[Feature]: Free text image search using CLIP features #1269

TheStealthReporter · 2023-01-08T00:37:37Z

Feature detail

I've seen that currently work is done in Immich to implement image search. If this search system is based on "fixed" tags/labeling it might be worth looking into CLIP embeddings. I tried the CLIP embedding approach on my photo collection and it was vastly superior in retrieving images compared to any class-output-based (like the 1000 ImageNet classes) neural network that I tried.

How it works

The idea behind the embeddings is that there are two different neural networks that transform the input in a common "semantic" space (where related concepts are positioned closely together in that space):

text -> CLIP embedding space
images -> CLIP embedding space

The CLIP embeddings for the photos can be precomputed once. The "text -> CLIP embedding" model has to be run every time the user enters a search query. Through a standard nearest-neighbor search inside the CLIP space we can retrieve the most related photos to a given search query.
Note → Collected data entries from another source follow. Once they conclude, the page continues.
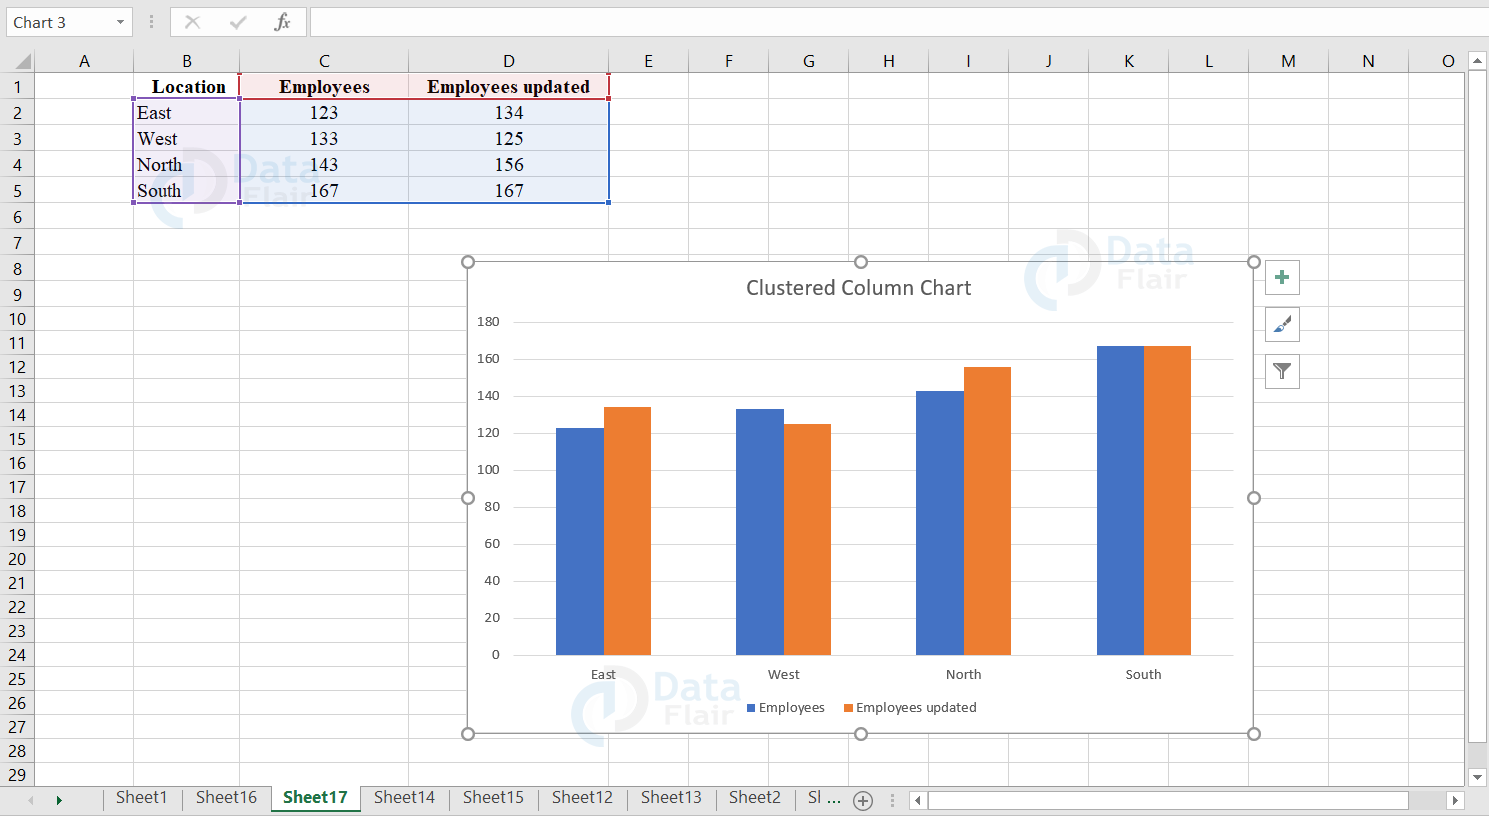This screenshot has height=816, width=1489.
Task: Open the Name Box dropdown arrow
Action: pyautogui.click(x=119, y=21)
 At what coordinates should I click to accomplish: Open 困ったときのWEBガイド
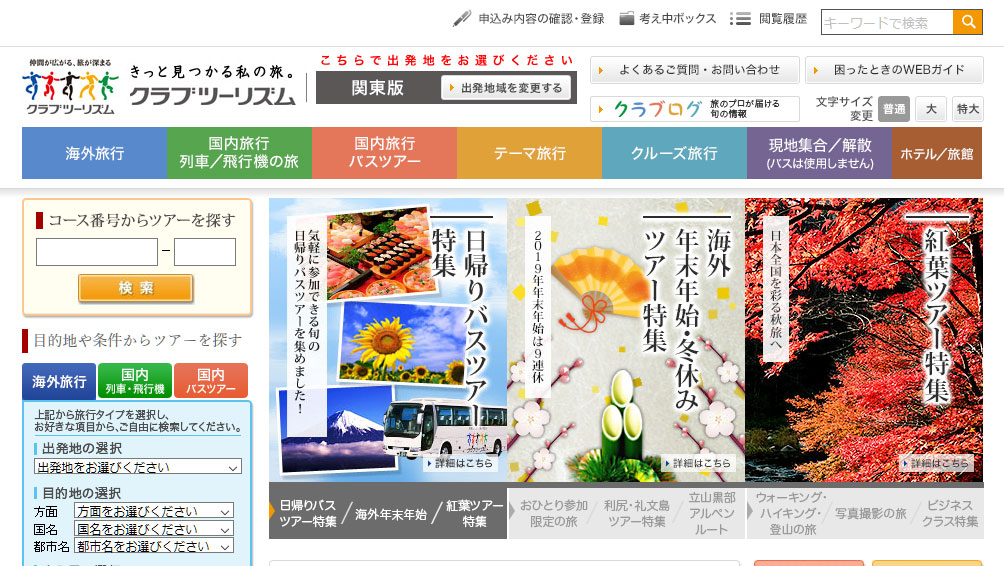pos(893,70)
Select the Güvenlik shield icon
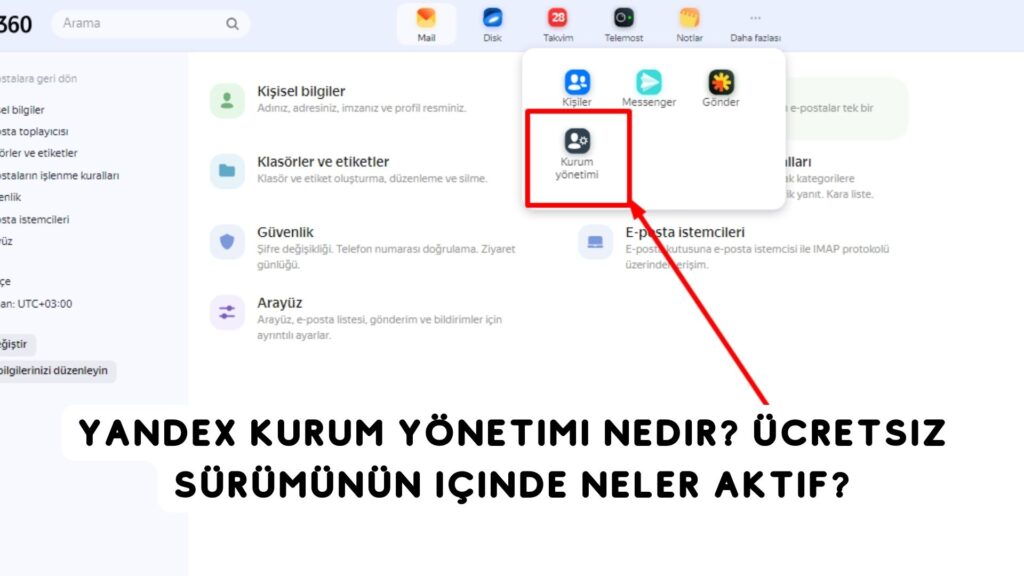The image size is (1024, 576). [227, 241]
This idea has been discussed for PhotoPrism before. The code I used on my photo collection was derived from the example given there (otherwise a minimal example is also provided here).

Advantage compared to class-based image search

The advantage of this approach is that you can also successfully search for more complicated queries like "three people" or "a person wearing a hat next to a dog". With queries like this, I was able to accurately find any specific photo within the five nearest-neighbors results in a database of 5000 images usually with the first query that came to mind.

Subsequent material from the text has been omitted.